Complete chromosome 21 centromere sequencing of families with Down syndrome reveals centromere size asymmetry

Down syndrome, the most common form of human intellectual disability, is caused by nondisjunction and chromosome 21 trisomy (T21). Small centromeres have been hypothesized to contribute to its aetiology and studies on mammals suggest that larger centromeres are more efficiently transmitted, yet complete sequencing of chromosome 21 (chr21) centromeres has been particularly challenging. Using long-read sequencing, we sequenced and assembled the centromeres from eight families that include a child with free T21 (1 trio, 6 child-mother duos, and 1 singleton) all resulting from maternal meiosis I errors.

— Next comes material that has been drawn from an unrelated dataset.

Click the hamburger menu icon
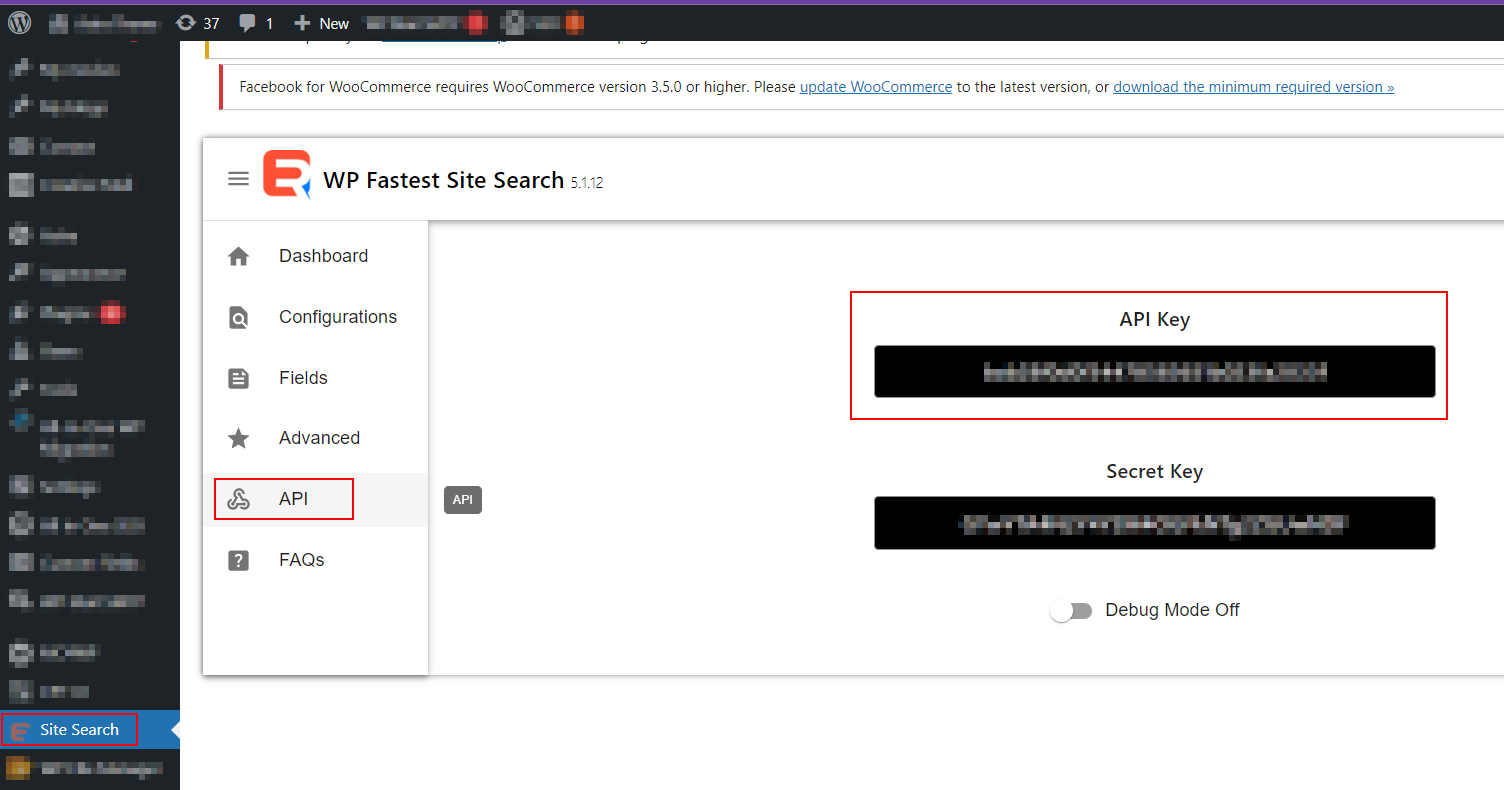The image size is (1504, 790). tap(238, 179)

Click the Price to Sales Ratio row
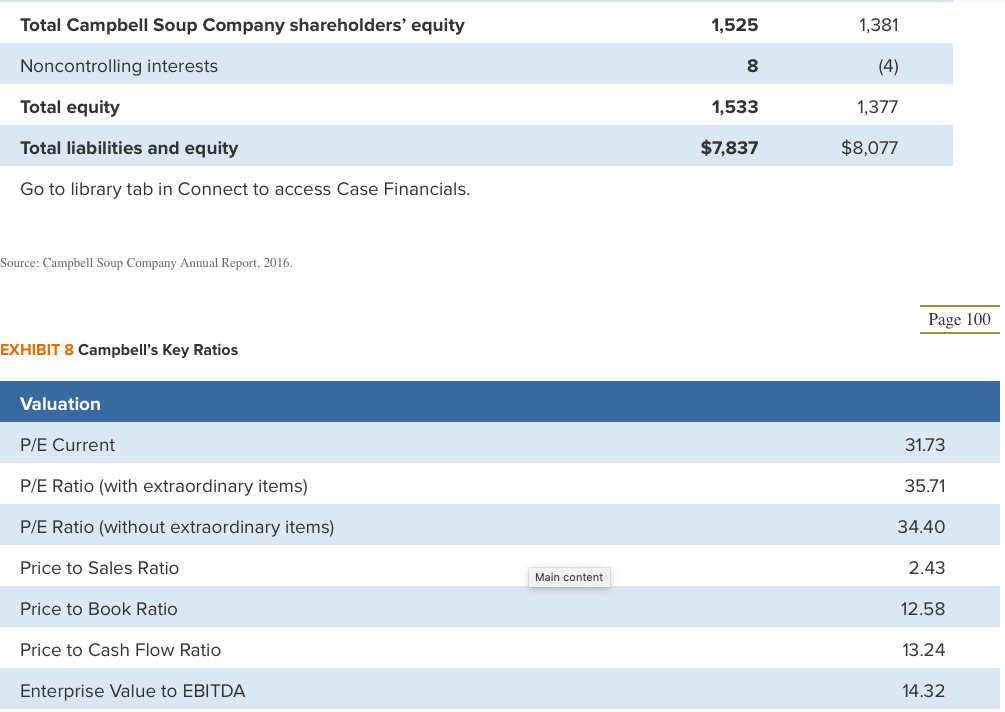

Two of these families carry the smallest chr21 centromeres (143 and 181 kbp) observed in female individuals to date, exhibiting a ~10.7- and ~19.4-fold centromeric α-satellite higher-order repeat array size difference between the maternally inherited homologs, respectively. In both cases, the longer centromere harbors a poorly defined centromere dip region, marked by DNA hypomethylation, in the proband but not in the mother. A comparison of all proband chr21 centromeres (n=24) to those of controls (n=261) shows that small centromeres are not enriched in families with T21 (p-value=0.73); contrarily, chr21 extreme centromere size asymmetry (>10-fold) is unique of T21 (p-value=0.003), suggesting that this feature may represent a genetic risk factor for a subset of families with free T21. Additionally, phylogenetic reconstruction reveals that human chr21 has been particularly prone to such variation with some of the biggest size differences occurring over the last ~17 thousand years of human evolution.